### Stored items from a collection:
········
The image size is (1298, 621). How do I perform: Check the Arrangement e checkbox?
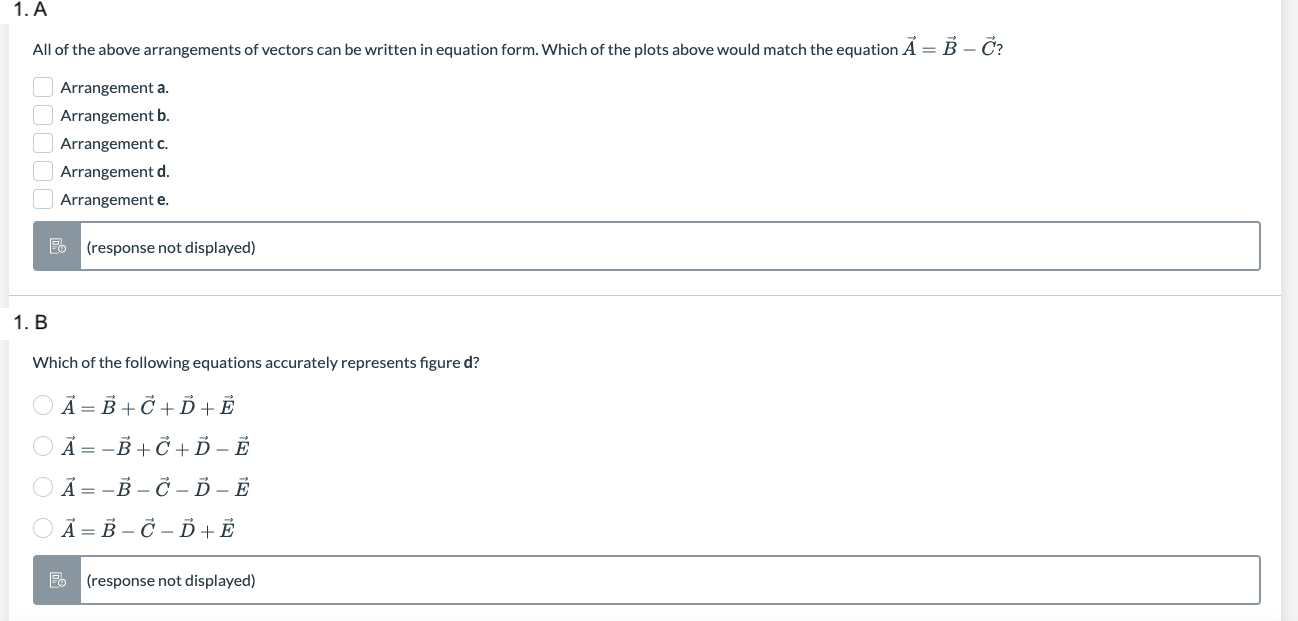[43, 199]
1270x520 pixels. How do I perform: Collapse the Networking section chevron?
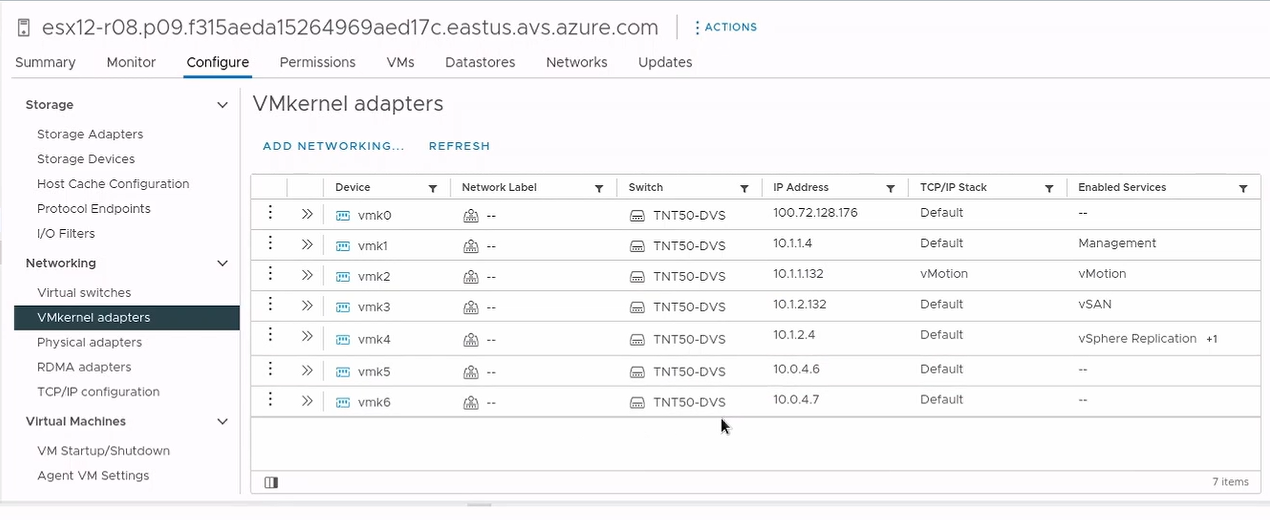click(222, 263)
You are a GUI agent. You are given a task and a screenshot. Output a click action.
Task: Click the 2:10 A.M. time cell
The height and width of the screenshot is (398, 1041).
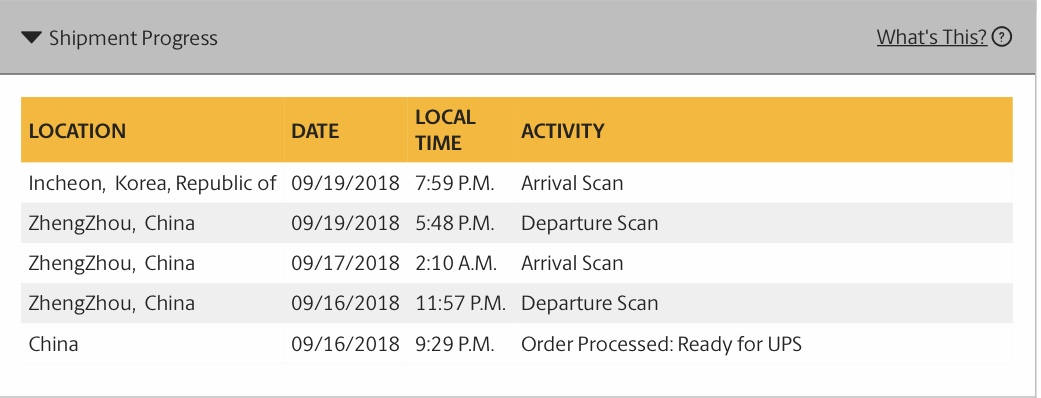click(x=456, y=263)
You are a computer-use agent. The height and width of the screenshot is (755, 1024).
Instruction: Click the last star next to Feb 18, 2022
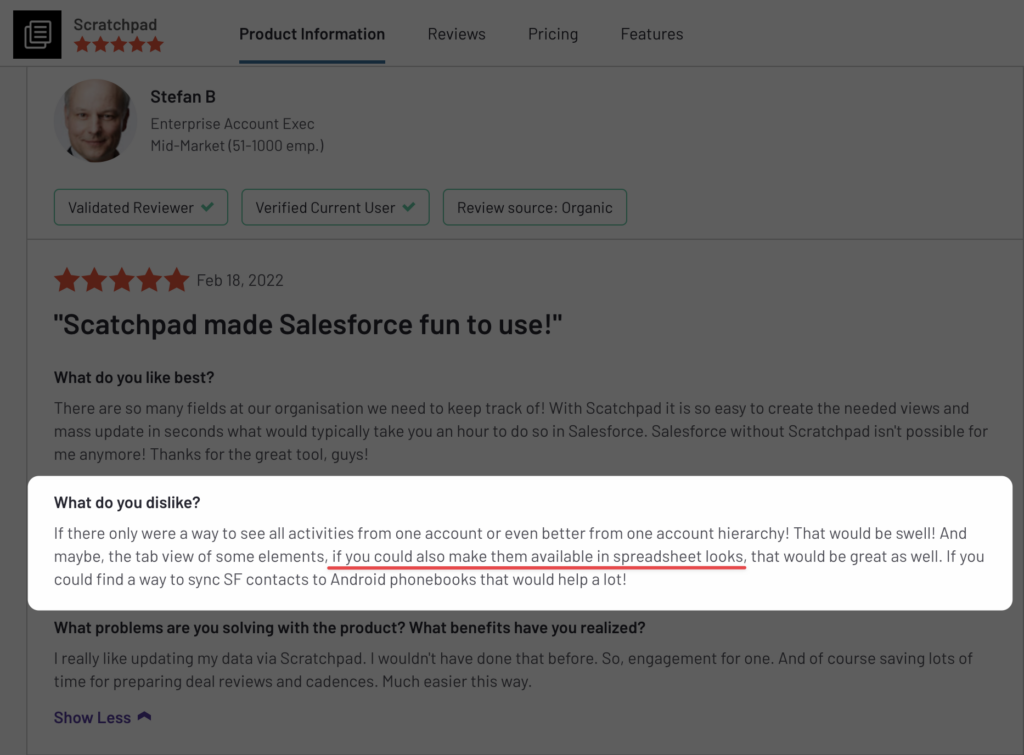point(176,279)

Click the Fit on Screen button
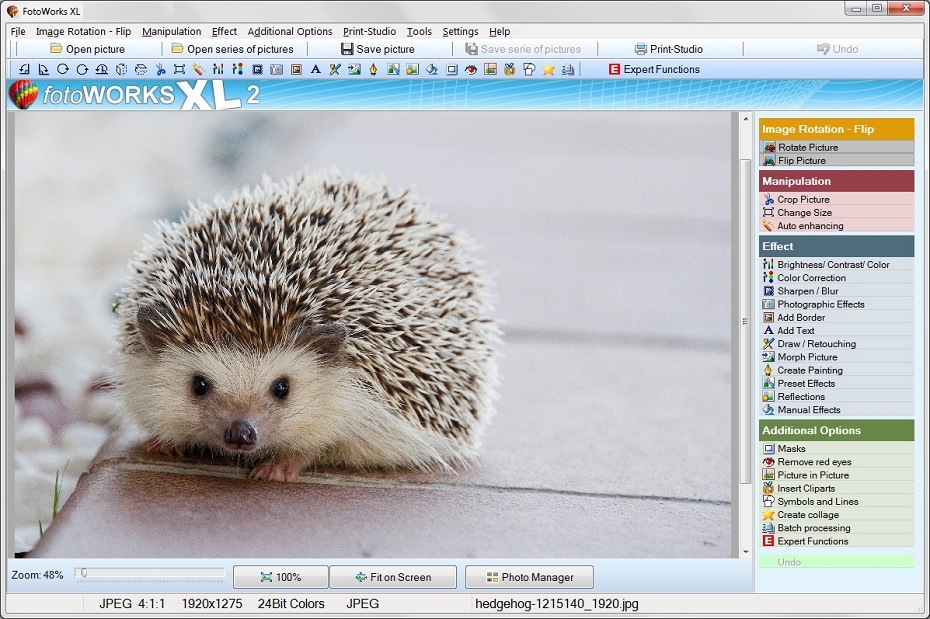391,577
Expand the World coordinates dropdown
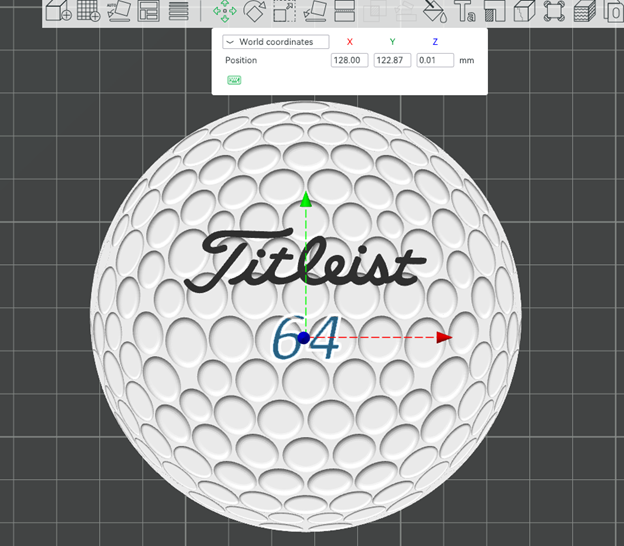The width and height of the screenshot is (624, 546). click(x=275, y=42)
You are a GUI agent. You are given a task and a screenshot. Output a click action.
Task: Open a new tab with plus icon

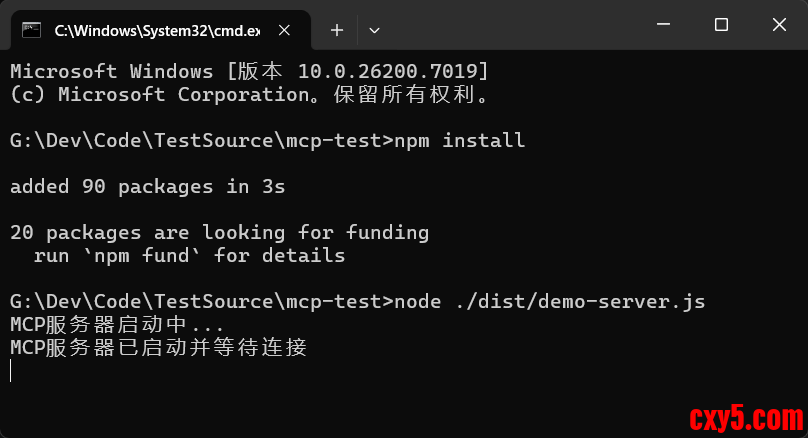337,30
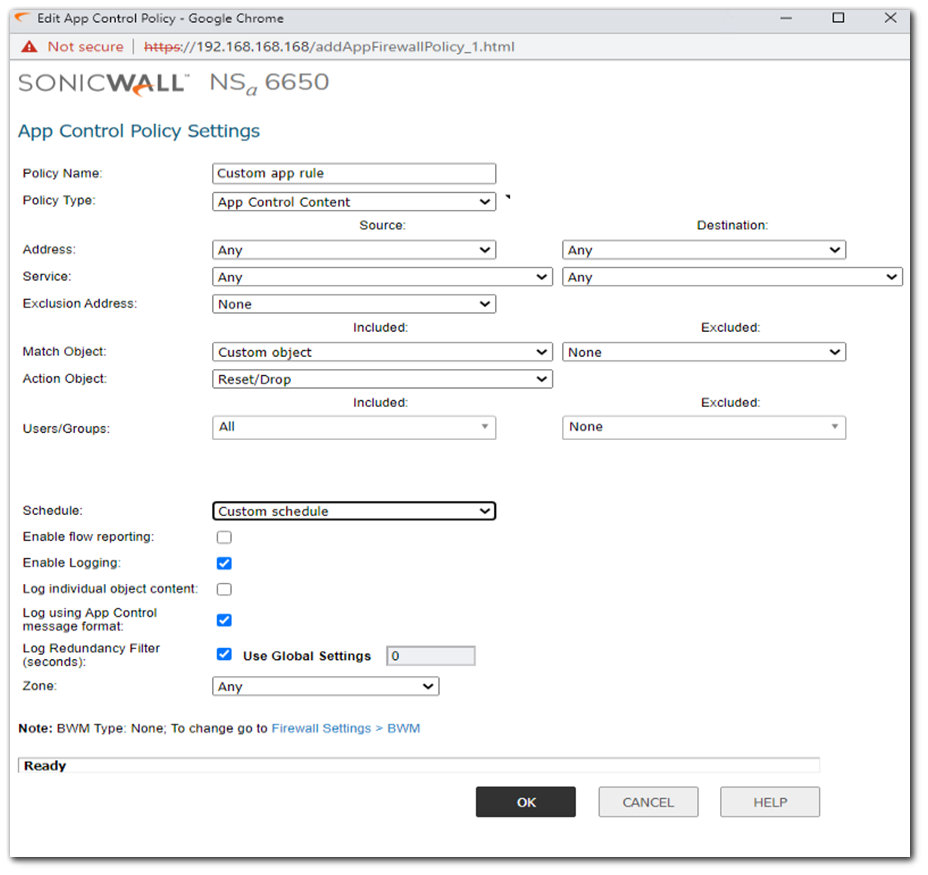The height and width of the screenshot is (875, 928).
Task: Open the Included Match Object dropdown
Action: tap(382, 352)
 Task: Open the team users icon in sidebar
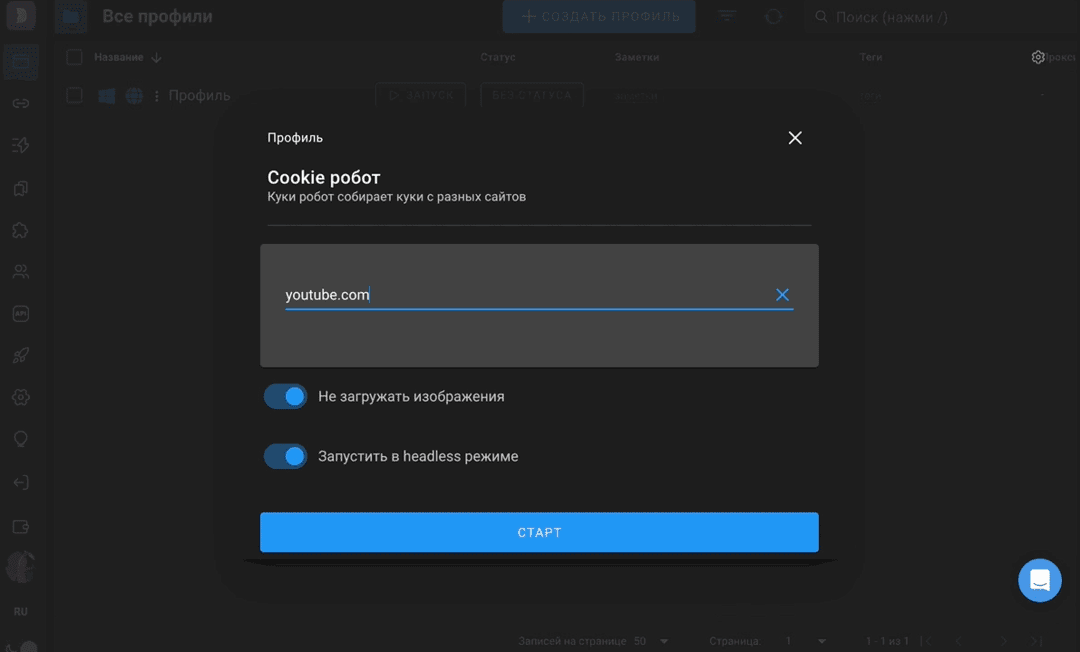(20, 272)
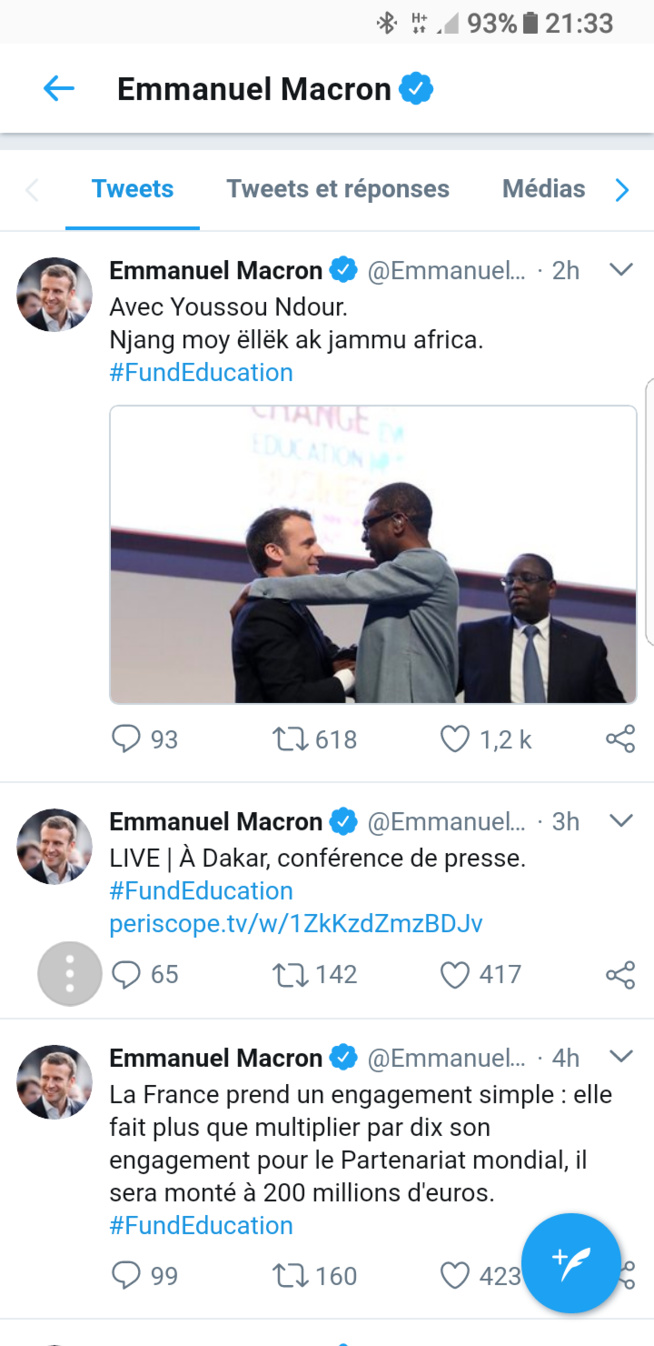Retweet the Dakar press conference tweet
Screen dimensions: 654x1346
[x=291, y=974]
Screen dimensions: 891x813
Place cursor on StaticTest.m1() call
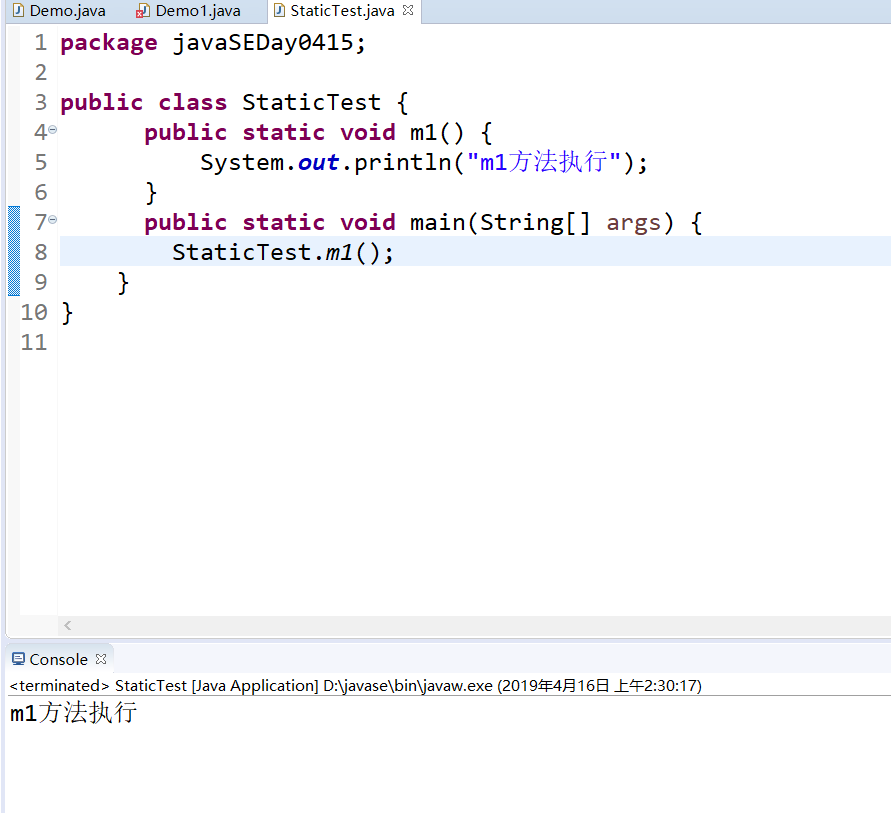coord(282,252)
········
### Required action:
Would you please repeat all the data word for word, but without the pictures?

### Expected answer:
The image size is (1298, 621). How do I perform: Check the Arrangement e checkbox?
[43, 199]
1270x520 pixels. How do I perform: Collapse the Networking section chevron?
click(222, 263)
You are a GUI agent. You are given a task and a screenshot. Output a click action.
Task: Click the 2:10 A.M. time cell
The height and width of the screenshot is (398, 1041).
click(x=456, y=263)
You are a computer-use agent. The height and width of the screenshot is (755, 1024).
Instruction: Click the last star next to Feb 18, 2022
point(176,279)

Click the Fit on Screen button
391,577
Expand the World coordinates dropdown
The width and height of the screenshot is (624, 546). click(x=275, y=42)
You are a GUI agent. You are given a task and a screenshot. Output a click action.
Task: Open a new tab with plus icon

337,30
The height and width of the screenshot is (875, 928).
Task: Open the Included Match Object dropdown
Action: tap(382, 352)
 Task: Open the team users icon in sidebar
(20, 272)
Retweet the Dakar press conference tweet
Screen dimensions: 654x1346
[x=291, y=974]
Screen dimensions: 891x813
Place cursor on StaticTest.m1() call
coord(282,252)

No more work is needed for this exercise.